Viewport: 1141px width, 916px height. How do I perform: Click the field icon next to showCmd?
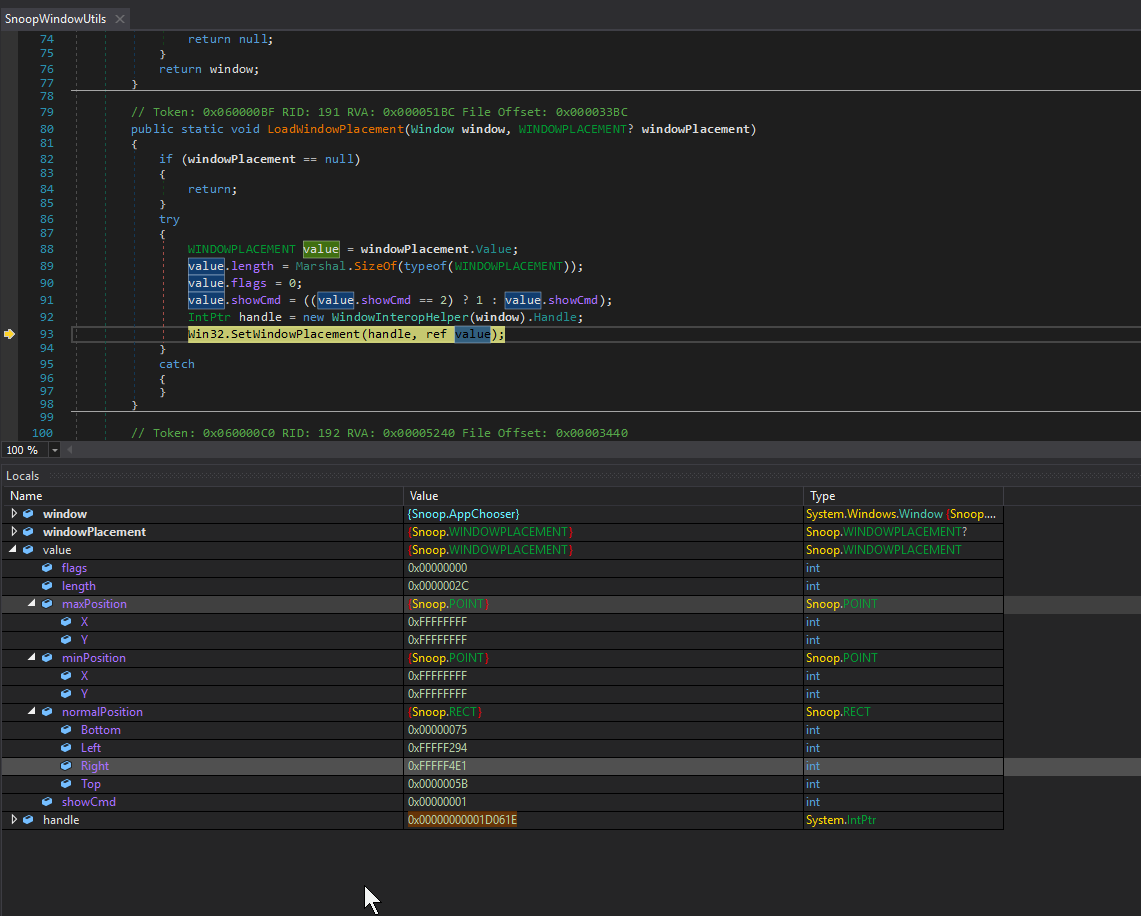point(47,801)
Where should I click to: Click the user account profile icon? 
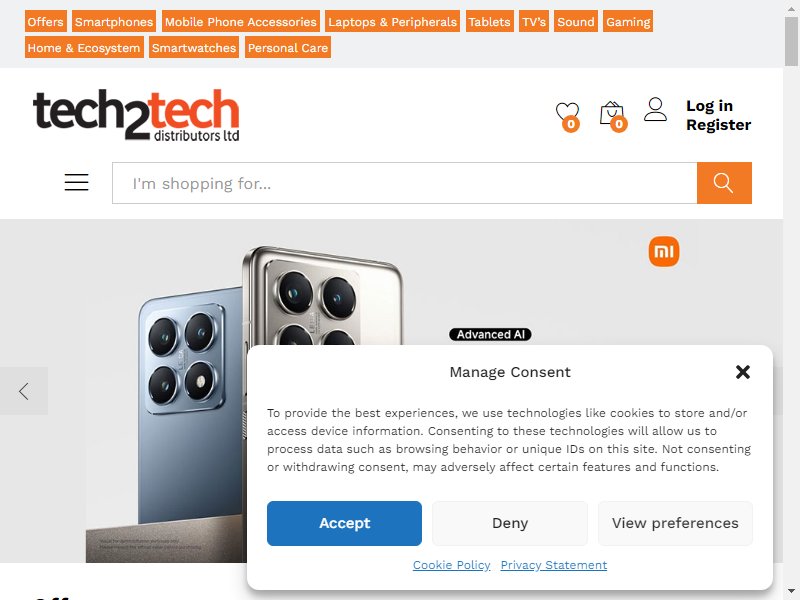655,110
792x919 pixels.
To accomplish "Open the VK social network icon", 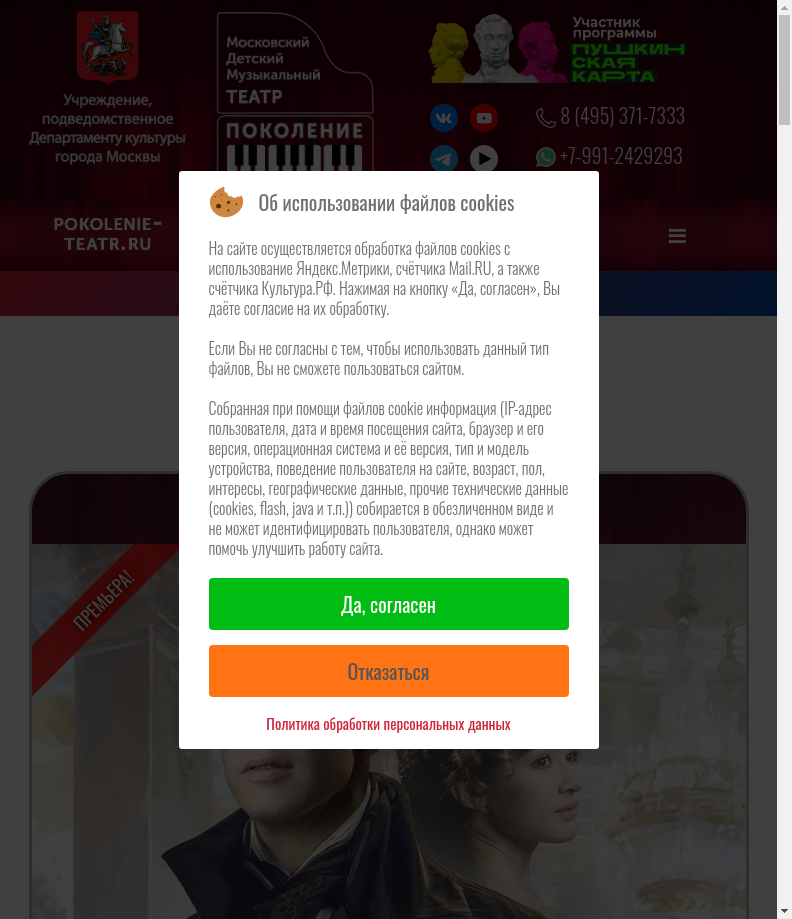I will point(444,118).
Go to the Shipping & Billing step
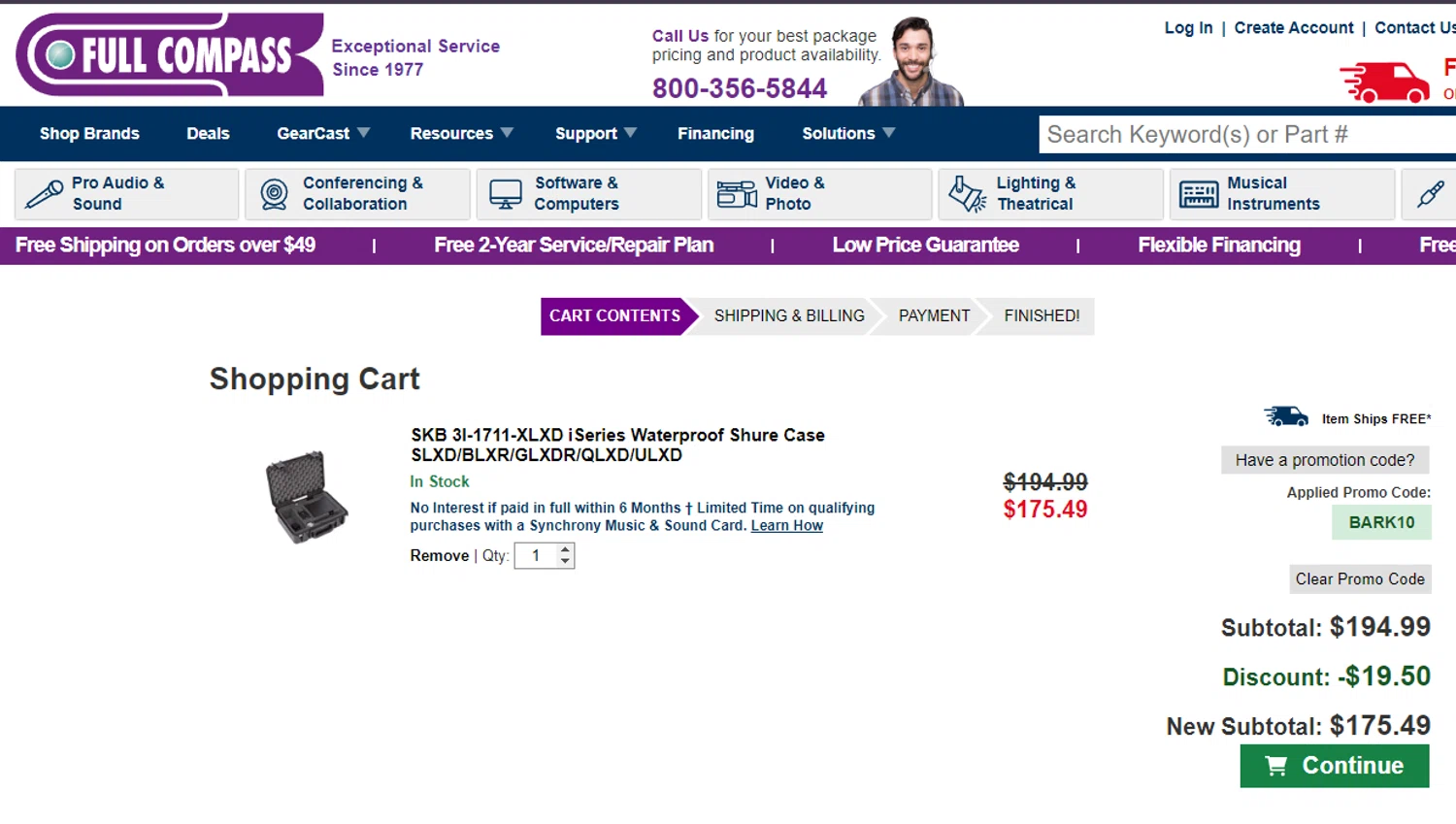 (788, 316)
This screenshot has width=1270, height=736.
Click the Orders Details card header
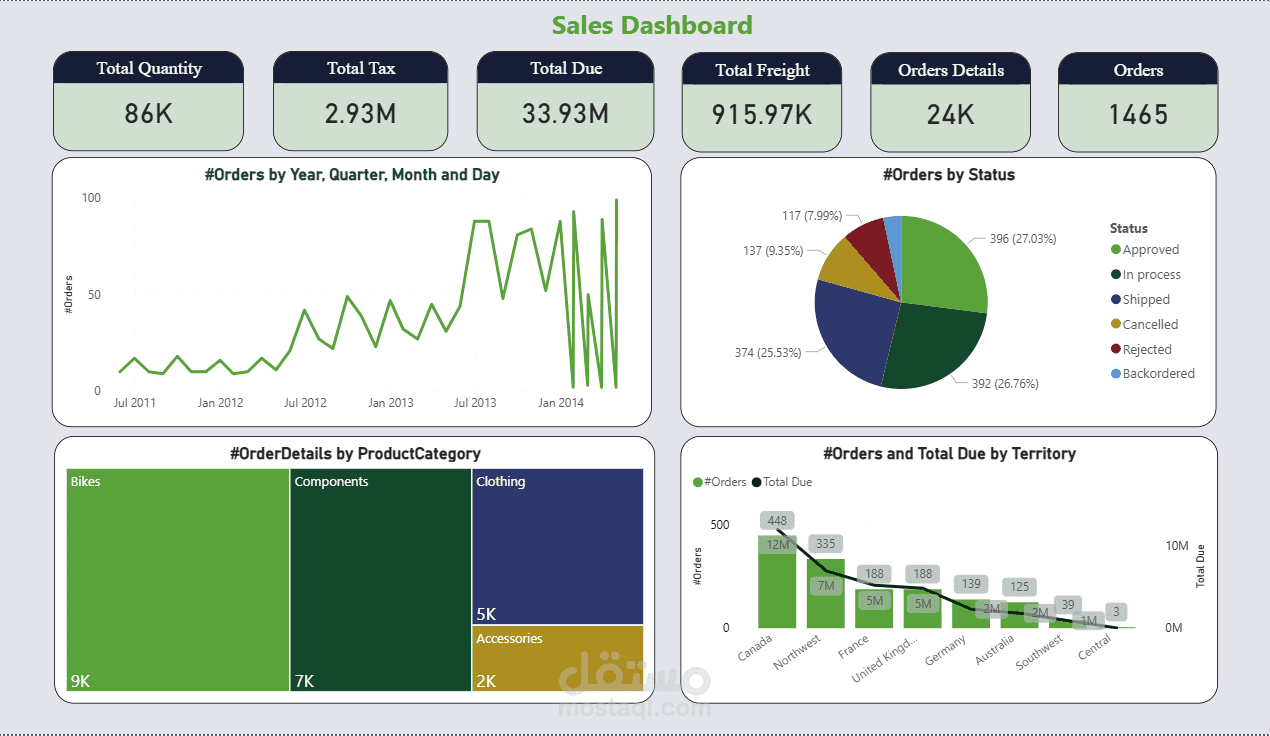tap(949, 70)
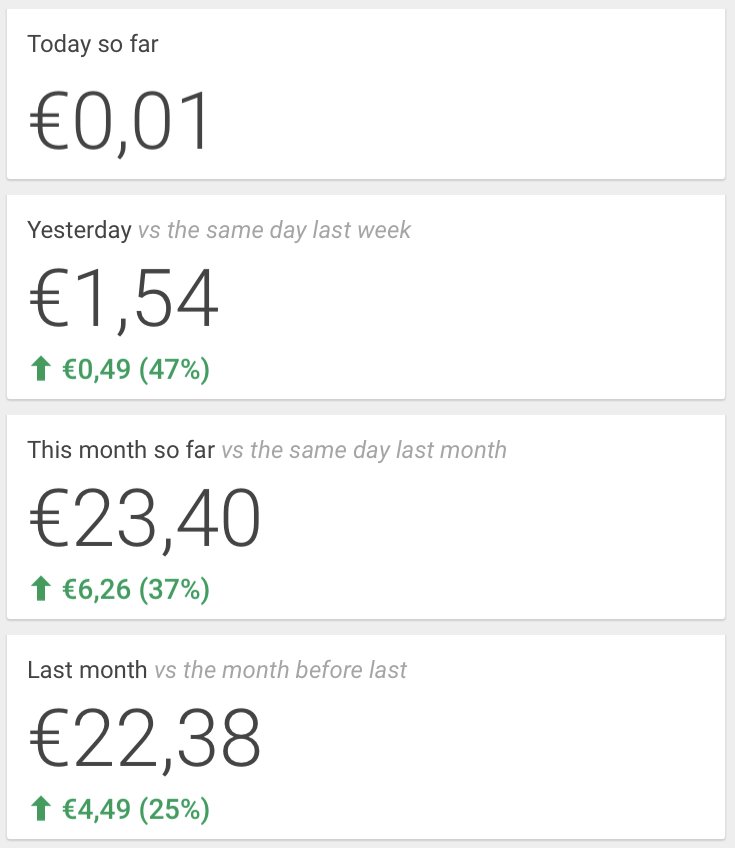Click the Last month heading
Image resolution: width=735 pixels, height=848 pixels.
(87, 670)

* EXERCISE: Output, exactly and without pictures, the lines above that run from the one containing "Go to the Shipping & Billing step" through the last line of the entries, inclusive.

* THE ANSWER:
Go to the Shipping & Billing step
 (788, 316)
This screenshot has width=1270, height=736.
Click the Orders Details card header
tap(949, 70)
Click the Last month heading
Image resolution: width=735 pixels, height=848 pixels.
(87, 670)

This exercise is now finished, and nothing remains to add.